Coverage of scientific dimensions of climate change in July 2017 included new studies of scientific and economic dimensions of climate change challenges, managing to discuss them largely without mentioning the US Trump Administration. For example, Tim Radford reported on threats from climate change on bees of Europe as well as sea turtles in the Atlantic Ocean. These findings came from two separate studies - one from the Journal of Animal Ecology and another from the journal Global Change Biology - in July that rising CO2 levels linked to increased atmospheric temperatures are linked to threats to ecosystem services, flora and fauna around the world. Other scientific findings included evidence from a July study in Science magazine of increased algal blooms in the US due to a combination of increased temperatures and heavier rainfall leading to increased agricultural runoff.
Coverage of ecological and meteorological dimensions of climate change in July 2017 included reporting early in the month about how a 2,240 square mile iceberg - estimated by many media accounts, like The Washington Post, to be the size of the US State of Delaware (for example, Chris Mooney from The Washington Post) - broke off the Larsen C ice shelf in Antarctica. Jonathan Amos from the BBC offered a different perspective that the iceberg was "about a quarter the size of Wales". Other news coverage focused on airline flights that were canceled amidst a heatwave in the southwestern US, and on severe impacts from climate change to be felt in countries in Asia and the Pacific in decades to come. Meanwhile, some media stories in July picked up on news that farmland on the African continent risks being deemed unusable due to drought associated with climate change, impacting over 40 million Africans through food shortages, insecurity and land disputes.
In the cultural sphere, Russ Mitchell and David Pierson from the Los Angeles Times reported on the announcement from Swedish automaker Volvo to phase out conventional internal combustion engines by 2019, and to only produce electric, hybrid or battery-powered automobiles going forward.
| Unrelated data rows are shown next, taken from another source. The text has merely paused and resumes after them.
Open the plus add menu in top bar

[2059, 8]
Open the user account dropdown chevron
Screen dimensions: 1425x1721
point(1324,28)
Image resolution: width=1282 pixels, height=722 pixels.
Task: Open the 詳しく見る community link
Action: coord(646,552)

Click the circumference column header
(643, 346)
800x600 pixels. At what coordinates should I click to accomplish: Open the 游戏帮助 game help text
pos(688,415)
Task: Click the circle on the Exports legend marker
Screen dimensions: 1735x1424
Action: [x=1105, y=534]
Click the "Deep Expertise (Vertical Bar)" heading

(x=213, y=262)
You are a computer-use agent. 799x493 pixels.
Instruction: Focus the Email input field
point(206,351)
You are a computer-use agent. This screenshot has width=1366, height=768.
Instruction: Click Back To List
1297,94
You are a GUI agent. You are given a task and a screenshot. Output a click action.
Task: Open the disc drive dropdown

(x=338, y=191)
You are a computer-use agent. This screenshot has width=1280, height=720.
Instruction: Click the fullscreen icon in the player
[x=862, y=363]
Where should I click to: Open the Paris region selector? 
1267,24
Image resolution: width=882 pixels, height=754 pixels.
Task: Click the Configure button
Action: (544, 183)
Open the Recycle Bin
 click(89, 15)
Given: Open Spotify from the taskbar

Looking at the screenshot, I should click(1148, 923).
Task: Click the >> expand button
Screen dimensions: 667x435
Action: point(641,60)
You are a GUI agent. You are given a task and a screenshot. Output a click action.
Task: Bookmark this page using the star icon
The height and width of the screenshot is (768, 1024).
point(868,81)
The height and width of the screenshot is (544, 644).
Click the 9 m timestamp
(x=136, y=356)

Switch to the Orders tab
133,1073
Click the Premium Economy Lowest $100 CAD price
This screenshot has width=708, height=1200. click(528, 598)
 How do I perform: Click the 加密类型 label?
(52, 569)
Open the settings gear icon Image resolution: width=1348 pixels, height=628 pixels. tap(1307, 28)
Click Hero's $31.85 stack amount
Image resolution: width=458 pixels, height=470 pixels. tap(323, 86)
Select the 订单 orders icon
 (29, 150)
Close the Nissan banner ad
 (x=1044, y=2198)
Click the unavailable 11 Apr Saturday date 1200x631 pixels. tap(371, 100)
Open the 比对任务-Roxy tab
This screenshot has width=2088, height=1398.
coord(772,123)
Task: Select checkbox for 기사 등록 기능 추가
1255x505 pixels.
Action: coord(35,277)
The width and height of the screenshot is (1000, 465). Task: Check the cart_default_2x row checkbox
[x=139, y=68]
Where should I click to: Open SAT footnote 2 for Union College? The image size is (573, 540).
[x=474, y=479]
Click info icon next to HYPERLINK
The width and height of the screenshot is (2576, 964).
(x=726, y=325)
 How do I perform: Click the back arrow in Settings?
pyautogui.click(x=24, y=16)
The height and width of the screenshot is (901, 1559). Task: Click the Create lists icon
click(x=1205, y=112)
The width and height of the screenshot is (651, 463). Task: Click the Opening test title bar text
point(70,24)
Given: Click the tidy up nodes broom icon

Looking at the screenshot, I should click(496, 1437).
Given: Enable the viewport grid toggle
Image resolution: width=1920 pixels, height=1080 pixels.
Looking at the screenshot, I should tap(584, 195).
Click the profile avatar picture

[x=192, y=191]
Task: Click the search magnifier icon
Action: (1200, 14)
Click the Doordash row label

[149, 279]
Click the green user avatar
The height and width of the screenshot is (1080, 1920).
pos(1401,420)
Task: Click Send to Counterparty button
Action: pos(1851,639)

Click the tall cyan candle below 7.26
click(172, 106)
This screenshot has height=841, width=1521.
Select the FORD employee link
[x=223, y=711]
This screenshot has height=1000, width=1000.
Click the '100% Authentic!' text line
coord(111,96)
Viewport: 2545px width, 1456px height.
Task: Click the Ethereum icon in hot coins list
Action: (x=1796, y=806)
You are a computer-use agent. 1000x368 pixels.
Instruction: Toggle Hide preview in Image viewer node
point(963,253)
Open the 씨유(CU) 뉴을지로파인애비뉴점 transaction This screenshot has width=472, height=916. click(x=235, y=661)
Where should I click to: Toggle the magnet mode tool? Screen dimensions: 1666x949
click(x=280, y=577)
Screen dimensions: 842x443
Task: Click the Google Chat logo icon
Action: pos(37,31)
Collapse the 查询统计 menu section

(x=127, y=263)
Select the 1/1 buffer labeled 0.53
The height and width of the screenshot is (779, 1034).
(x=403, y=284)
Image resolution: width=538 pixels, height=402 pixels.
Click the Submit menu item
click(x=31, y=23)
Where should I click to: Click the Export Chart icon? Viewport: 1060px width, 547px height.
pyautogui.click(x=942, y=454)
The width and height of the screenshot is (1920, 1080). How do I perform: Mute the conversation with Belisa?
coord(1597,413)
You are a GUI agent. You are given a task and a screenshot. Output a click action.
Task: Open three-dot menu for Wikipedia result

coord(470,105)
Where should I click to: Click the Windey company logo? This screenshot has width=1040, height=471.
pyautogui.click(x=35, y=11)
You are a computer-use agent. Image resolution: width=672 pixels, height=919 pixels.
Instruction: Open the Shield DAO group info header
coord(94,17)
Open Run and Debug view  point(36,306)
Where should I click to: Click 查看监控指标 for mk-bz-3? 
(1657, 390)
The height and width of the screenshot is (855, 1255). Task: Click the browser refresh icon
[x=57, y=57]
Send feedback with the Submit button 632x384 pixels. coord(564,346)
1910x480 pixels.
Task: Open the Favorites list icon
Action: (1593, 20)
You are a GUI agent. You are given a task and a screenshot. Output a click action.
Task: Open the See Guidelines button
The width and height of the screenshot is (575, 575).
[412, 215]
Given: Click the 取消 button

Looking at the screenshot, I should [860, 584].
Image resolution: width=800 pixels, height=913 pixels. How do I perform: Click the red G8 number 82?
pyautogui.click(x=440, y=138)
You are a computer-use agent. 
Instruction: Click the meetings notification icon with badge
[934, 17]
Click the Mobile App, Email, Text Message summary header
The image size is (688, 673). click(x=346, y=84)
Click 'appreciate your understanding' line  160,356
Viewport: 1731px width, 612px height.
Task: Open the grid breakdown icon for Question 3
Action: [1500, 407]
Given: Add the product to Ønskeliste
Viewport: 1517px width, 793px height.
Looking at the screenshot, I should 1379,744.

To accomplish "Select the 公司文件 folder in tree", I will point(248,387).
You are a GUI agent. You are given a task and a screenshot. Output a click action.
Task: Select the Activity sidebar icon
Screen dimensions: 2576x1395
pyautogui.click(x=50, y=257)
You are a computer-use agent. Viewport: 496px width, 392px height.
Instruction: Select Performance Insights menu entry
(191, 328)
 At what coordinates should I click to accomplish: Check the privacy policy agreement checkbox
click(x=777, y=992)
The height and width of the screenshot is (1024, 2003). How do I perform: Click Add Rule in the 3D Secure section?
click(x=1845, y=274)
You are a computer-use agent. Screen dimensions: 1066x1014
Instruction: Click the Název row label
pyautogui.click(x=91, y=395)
Meanwhile, Angelique Crisafis and Adam Vaughan from The Guardian relayed news of the French government’s plans, with the support of French carmakers, to end sales of diesel- and gasoline-powered vehicles by 2040. In addition, a New York Magazine cover story in early July by David Wallace-Wells about future low-probability but high-consequence climate change events and impacts garnered many meta-discussions about scientific accuracy and alarmism. For instance, Michael Mann, Susan Joy Hassol and Tom Toles argued in the pages of The Washington Post that "it feeds a paralyzing narrative of doom and hopelessness".
These are intersecting political, scientific, ecological/meteorological and cultural themes that continue to dynamically unfold as August commences. Watch this space.